What is required> Comb through the entries for "computer" and pull out each line that holds it.

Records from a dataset

——————————

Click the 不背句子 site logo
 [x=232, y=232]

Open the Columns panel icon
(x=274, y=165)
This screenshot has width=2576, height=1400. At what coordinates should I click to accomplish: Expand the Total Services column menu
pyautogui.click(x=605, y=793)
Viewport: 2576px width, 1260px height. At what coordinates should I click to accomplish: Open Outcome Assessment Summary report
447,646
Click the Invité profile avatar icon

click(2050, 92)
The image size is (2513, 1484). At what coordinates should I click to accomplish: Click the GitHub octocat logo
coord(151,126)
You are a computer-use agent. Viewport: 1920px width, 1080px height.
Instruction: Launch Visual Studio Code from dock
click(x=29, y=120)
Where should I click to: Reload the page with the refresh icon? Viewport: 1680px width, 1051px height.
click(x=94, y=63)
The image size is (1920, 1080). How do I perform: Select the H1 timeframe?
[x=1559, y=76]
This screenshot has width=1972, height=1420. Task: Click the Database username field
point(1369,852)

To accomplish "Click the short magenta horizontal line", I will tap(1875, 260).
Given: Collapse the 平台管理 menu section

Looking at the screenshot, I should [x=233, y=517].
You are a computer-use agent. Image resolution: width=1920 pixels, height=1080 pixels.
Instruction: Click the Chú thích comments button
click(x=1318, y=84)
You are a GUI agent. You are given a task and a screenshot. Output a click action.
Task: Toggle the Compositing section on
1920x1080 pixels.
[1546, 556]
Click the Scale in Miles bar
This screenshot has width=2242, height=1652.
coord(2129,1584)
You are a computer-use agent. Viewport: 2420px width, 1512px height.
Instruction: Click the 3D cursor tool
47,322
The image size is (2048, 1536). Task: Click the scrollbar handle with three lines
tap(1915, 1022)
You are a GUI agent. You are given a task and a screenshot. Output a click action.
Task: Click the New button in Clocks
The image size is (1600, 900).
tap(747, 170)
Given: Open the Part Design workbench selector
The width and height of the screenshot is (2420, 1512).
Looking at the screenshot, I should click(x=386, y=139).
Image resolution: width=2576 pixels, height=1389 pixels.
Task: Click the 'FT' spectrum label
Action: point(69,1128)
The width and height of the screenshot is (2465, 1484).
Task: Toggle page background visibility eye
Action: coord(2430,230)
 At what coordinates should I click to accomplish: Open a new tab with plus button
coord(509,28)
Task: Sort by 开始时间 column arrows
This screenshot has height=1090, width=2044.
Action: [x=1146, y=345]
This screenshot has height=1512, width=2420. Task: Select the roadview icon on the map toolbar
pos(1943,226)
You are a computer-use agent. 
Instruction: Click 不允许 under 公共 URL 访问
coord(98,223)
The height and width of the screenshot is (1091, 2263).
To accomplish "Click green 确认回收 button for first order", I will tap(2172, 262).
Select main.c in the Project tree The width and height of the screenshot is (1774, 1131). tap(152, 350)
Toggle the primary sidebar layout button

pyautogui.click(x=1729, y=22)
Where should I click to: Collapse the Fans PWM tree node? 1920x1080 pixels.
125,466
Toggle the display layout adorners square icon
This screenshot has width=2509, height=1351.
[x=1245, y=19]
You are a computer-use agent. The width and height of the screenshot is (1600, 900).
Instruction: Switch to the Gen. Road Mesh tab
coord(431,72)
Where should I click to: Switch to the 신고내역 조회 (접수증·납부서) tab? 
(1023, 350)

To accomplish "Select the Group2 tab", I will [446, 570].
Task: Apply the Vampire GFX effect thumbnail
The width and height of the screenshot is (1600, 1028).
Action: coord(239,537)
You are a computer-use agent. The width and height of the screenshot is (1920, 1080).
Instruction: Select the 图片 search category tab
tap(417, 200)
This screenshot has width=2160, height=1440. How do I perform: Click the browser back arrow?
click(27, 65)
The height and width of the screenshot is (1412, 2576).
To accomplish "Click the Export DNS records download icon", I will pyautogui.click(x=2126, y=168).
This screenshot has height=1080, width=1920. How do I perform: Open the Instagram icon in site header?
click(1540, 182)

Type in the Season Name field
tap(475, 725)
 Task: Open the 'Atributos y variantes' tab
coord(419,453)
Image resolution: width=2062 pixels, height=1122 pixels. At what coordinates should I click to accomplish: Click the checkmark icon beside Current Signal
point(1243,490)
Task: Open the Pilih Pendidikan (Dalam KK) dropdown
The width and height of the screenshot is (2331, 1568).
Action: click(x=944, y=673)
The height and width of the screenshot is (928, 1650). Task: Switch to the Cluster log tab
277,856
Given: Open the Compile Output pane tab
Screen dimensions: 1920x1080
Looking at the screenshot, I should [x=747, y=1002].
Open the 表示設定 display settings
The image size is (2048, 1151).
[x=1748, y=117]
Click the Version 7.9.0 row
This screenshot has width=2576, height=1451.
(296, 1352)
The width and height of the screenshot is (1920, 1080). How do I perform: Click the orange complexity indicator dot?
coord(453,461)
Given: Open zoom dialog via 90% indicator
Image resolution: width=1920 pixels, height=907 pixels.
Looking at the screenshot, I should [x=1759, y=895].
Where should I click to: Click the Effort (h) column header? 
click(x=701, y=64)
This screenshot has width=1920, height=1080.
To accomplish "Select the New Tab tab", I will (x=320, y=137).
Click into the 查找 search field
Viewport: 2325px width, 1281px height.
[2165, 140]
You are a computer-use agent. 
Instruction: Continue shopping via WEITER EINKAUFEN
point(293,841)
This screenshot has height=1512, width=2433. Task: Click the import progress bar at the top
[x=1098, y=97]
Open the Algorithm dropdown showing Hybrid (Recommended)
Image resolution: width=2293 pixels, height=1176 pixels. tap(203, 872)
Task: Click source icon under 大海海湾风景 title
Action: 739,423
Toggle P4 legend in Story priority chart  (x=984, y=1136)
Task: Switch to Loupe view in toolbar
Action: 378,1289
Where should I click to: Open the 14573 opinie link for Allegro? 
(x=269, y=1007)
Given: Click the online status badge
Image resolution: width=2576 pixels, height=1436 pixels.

——————————

Solution for this problem>
You are a computer-use agent. Viewport: 1920px width, 1080px height.
You are a computer-use agent. Image resolution: width=1920 pixels, height=1080 pixels.
You are a computer-use agent. Viewport: 2420px width, 1512px height.
You are a computer-use agent. 
You are a computer-use agent. The width and height of the screenshot is (1600, 900).
You are a computer-use agent. The width and height of the screenshot is (1920, 1080).
You are a computer-use agent. 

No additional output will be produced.